Certamente, na medida em que temos pouquíssimos programas de pós-graduação com área de concentração em organização industrial e economia internacional. São poucos no Brasil com essa linha, e nós conseguimos, no Sul do Brasil, nos diferenciar, formando profissionais com esse tipo de especialização. E acredito que, na medida em que os estudos, tanto na área de Economia como na área de negócios em geral, se tornam mais interdisciplinares, o curso vem justamente auxiliar na parte de formalização teórica e quantitativa.

Qual a importância do curso de doutorado para o profissional da Economia no mercado de trabalho atual?

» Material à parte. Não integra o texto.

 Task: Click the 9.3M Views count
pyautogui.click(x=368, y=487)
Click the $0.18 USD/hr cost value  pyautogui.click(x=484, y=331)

Nossa área de concentração é em organização industrial e economia internacional e o aluno escolhe a linha de pesquisa que ele quer se especializar, passando a ter uma formação sólida dentro dessa linha, tanto na parte quantitativa quanto na parte teórica. Com esse instrumental e qualificação, o profissional pode tanto seguir a carreira acadêmica, atuando como docente e pesquisador, quanto pode potencializar sua atuação profissional com competências necessárias para entender problemas e propor soluções, tanto no setor privado (empresas), quanto no setor público e em organizações diversas da sociedade civil.